Dokter Sebut Stres Bisa Tingkatkan Risiko Cacar Api Hingga 47 Persen

3 hours ago 4

REPUBLIKA.CO.ID, JAKARTA -- Cacar api atau herpes zoster tercatat sebagai salah satu penyakit kulit yang banyak dikeluhkan masyarakat. Menurut data Halodoc, platform layanan kesehatan digital, terdapat lebih dari 1.000 konsultasi terkait cacar api setiap bulannya.

Dokter spesialis kulit dan kelamin, dr Frieda, mengatakan penyakit ini bisa menyerang siapa saja, meski ada beberapa kelompok yang paling berisiko. Salah satunya adalah individu yang mengalami stres.

"Stres menjadi salah satu pemicu utama, terutama pada kelompok usia produktif. Risikonya bisa meningkat hingga 47 persen," kata dr Frieda dalam webinar Halodoc, Kamis (17/6/2025).

Selain stres, sejumlah kondisi medis juga turut meningkatkan risiko, seperti diabetes yang meningkatkan kemungkinan terkena herpes zoster hingga 40 persen, serta penyakit jantung dengan risiko naik sekitar 34 persen. Penderita gangguan autoimun berisiko satu hingga dua kali lipat lebih tinggi, sementara pada penderita HIV/AIDS, risikonya melonjak hingga 3,2 kali lipat.

Gangguan pernapasan seperti asma dan PPOK juga menjadi faktor pemicu, dengan peningkatan risiko sekitar 30 persen. "Riwayat cacar api dalam keluarga pun tak bisa diabaikan, karena bisa meningkatkan risiko hingga 2,4 kali lipat," ujar dr Frieda.

Meski kasusnya cukup tinggi, ia menyebut bahwa pilihan pengobatan herpes zoster hingga saat ini masih terbatas. Secara umum, pengobatannya tidak jauh berbeda dengan cacar air, namun pengelolaannya harus dilakukan sedini mungkin.
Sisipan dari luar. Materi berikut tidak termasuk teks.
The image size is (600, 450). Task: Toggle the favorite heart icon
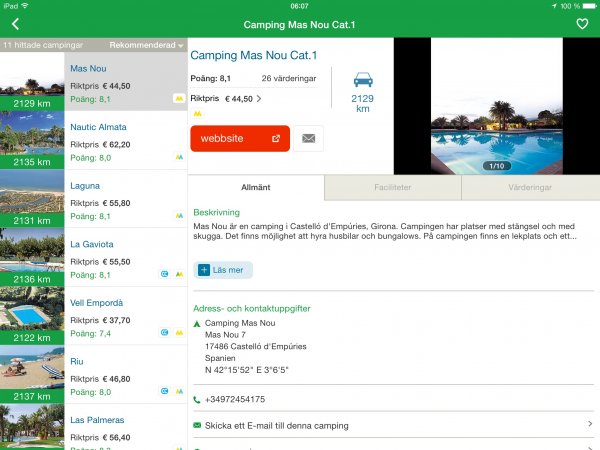[582, 23]
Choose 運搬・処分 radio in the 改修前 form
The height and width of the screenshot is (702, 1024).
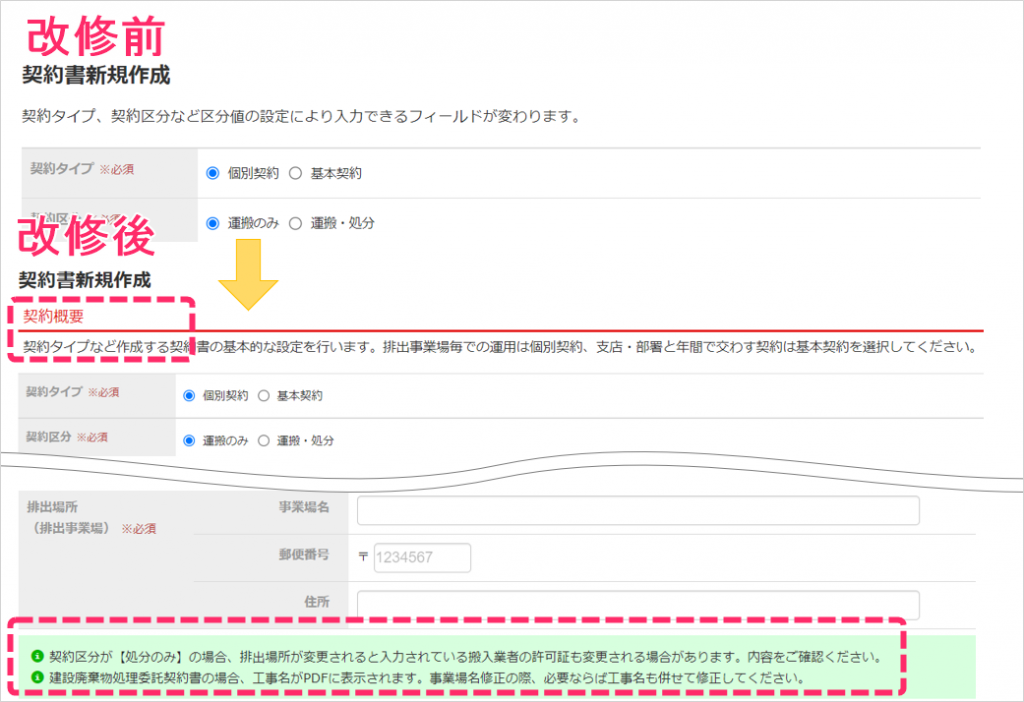(x=295, y=223)
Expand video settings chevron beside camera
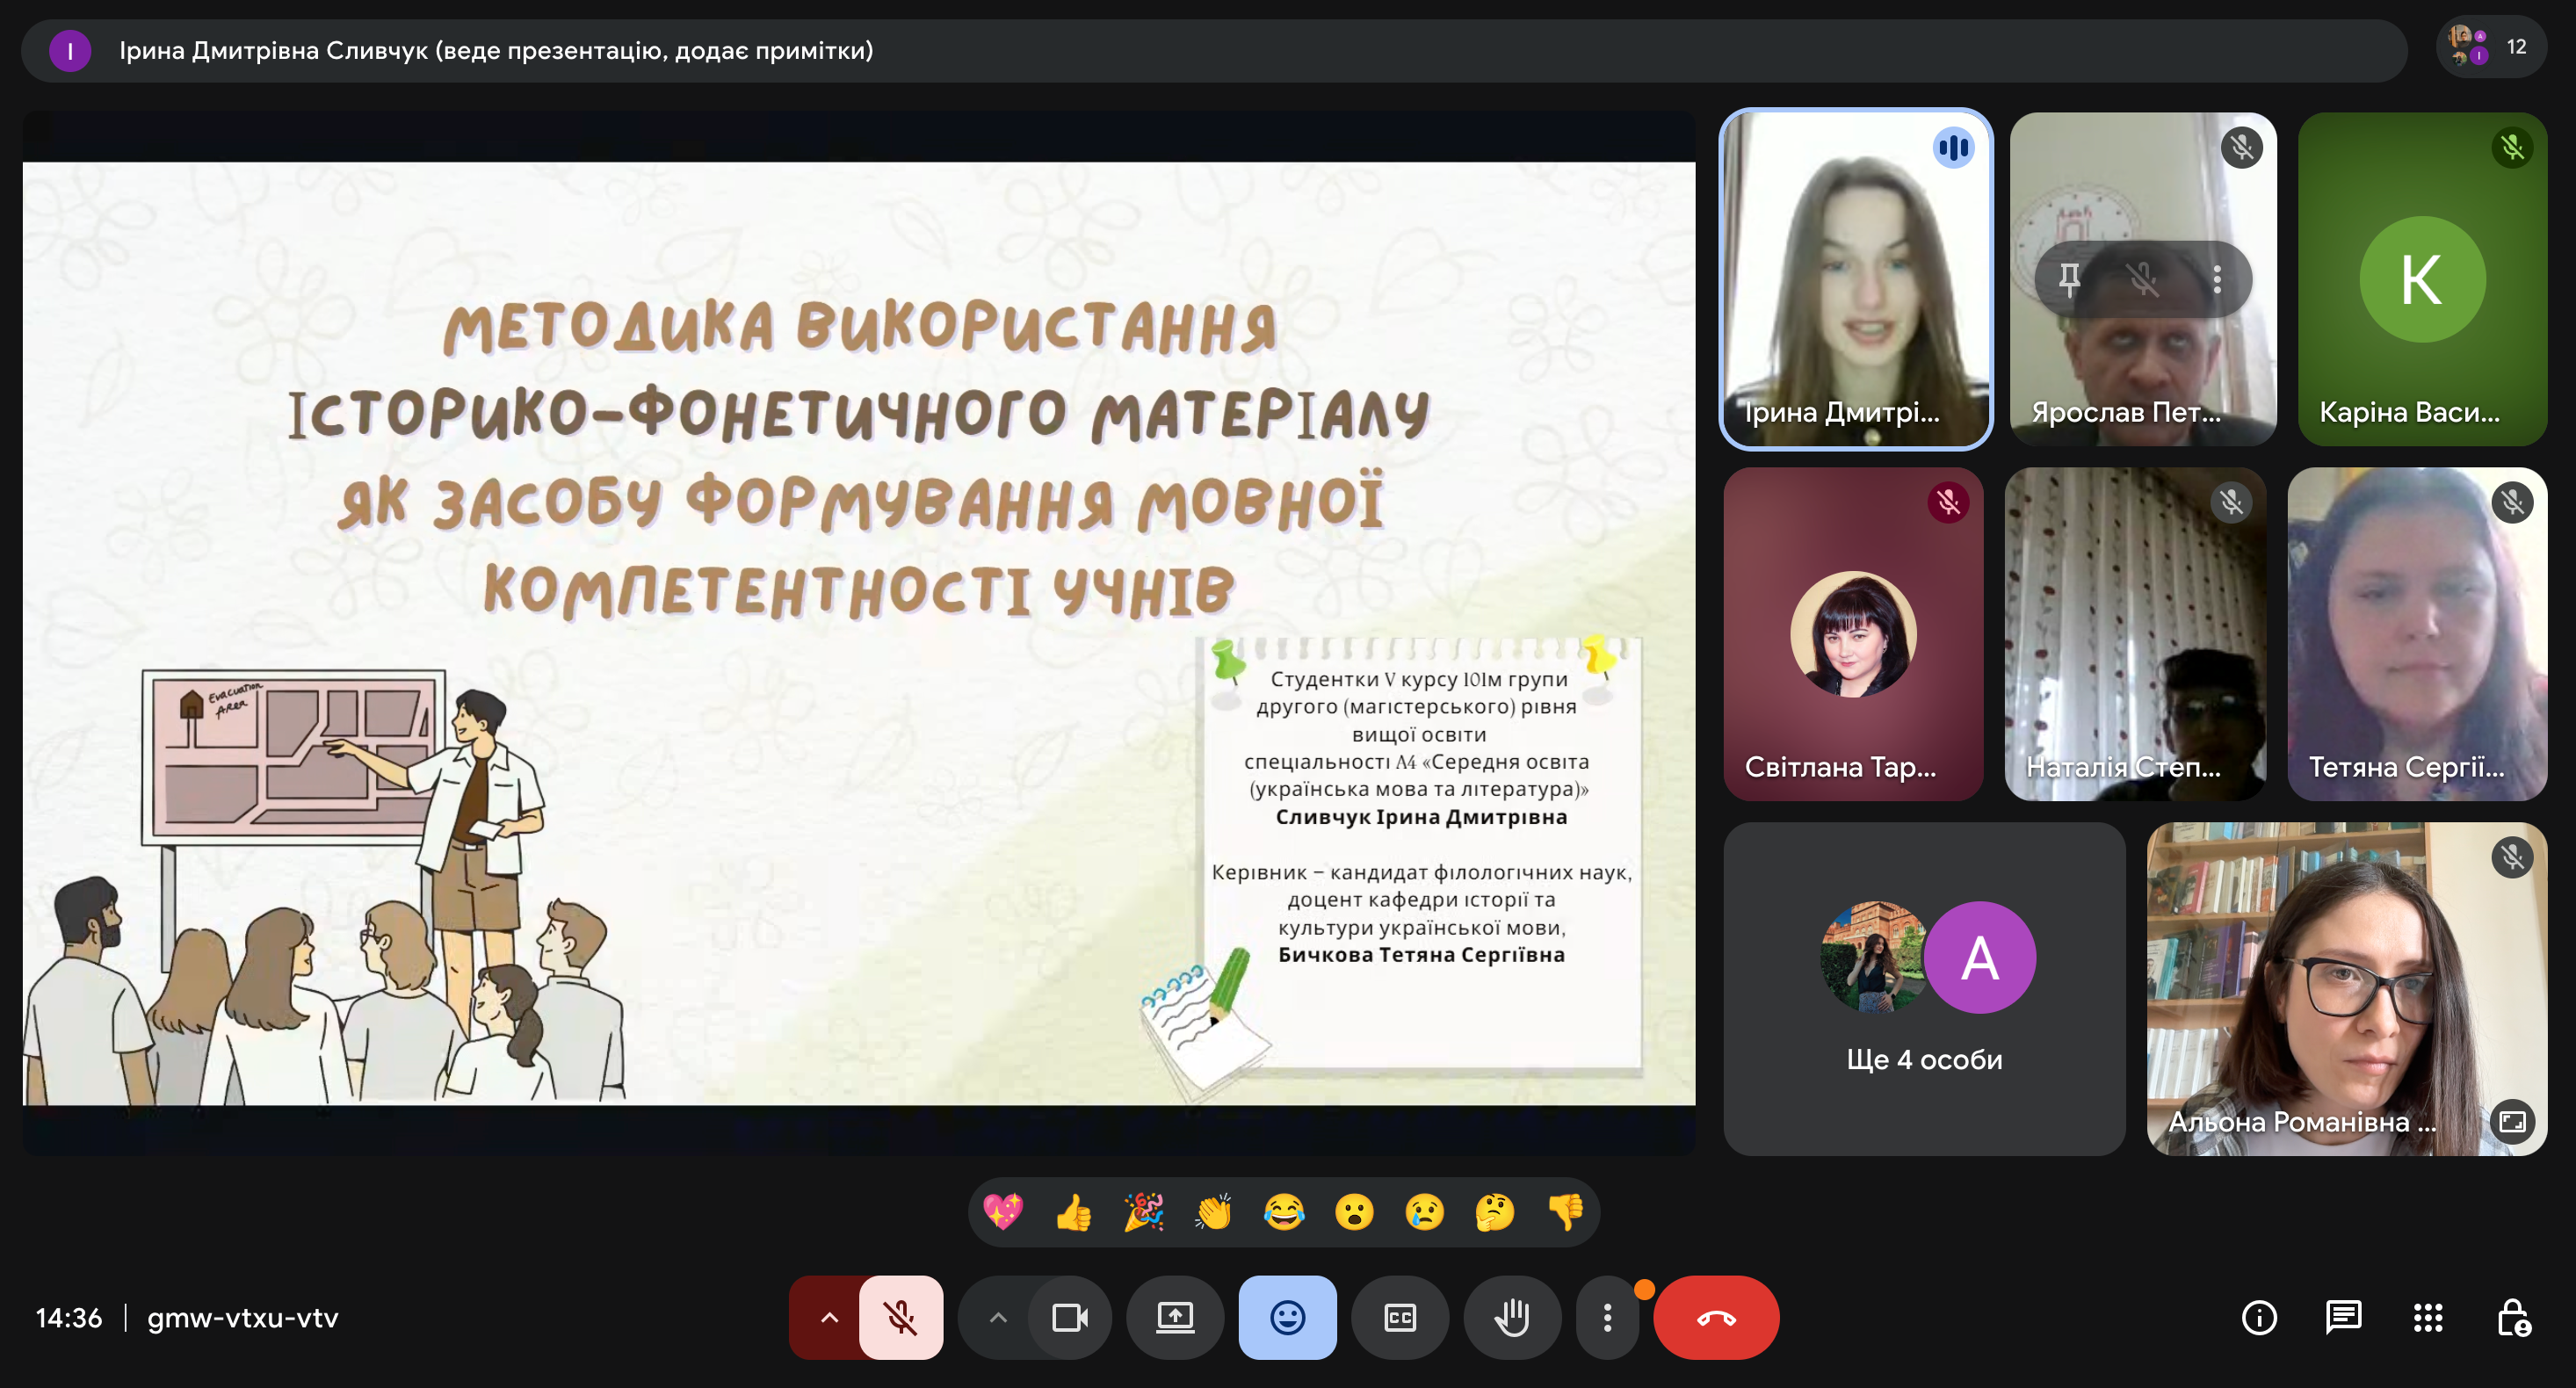Screen dimensions: 2576x1388 [x=997, y=1317]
"Terapi paling ideal diberikan dalam 72 jam pertama sejak ruam muncul. Pada tahap ini, antivirus bisa membantu mengurangi tingkat keparahan serta mempercepat durasi penyakit," ujar dr Frieda.

Antivirus yang paling sering digunakan adalah asiklovir karena mudah diakses dan cukup efektif. Selain itu, ada juga valasiklovir sebagai alternatif dari golongan yang lebih baru. Namun, kedua jenis antivirus ini tidak dapat mencegah terjadinya komplikasi jangka panjang akibat cacar api, seperti nyeri saraf yang menetap (neuralgia pascaherpes).

Sayangnya, banyak pasien datang terlambat, umumnya setelah hari ke-7 saat ruam sudah menyebar sepenuhnya. Dalam kondisi tersebut, fokus pengobatan bergeser ke penanganan komplikasi, terutama nyeri.

"Terapi antinyeri diberikan, biasanya menggunakan obat untuk nyeri saraf seperti antidepresan trisiklik, agen topikal, atau kombinasi lainnya. Tapi sering kali, meski sudah diobati, pasien tetap merasa belum puas karena nyerinya bisa menetap cukup lama," kata dr Frieda.

Karena itu, ia menekankan pentingnya kesadaran masyarakat terhadap gejala awal cacar api dan segera mencari pengobatan. Vaksinasi juga menjadi salah satu upaya pencegahan yang direkomendasikan, terutama bagi kelompok usia lanjut dan individu dengan faktor risiko tinggi.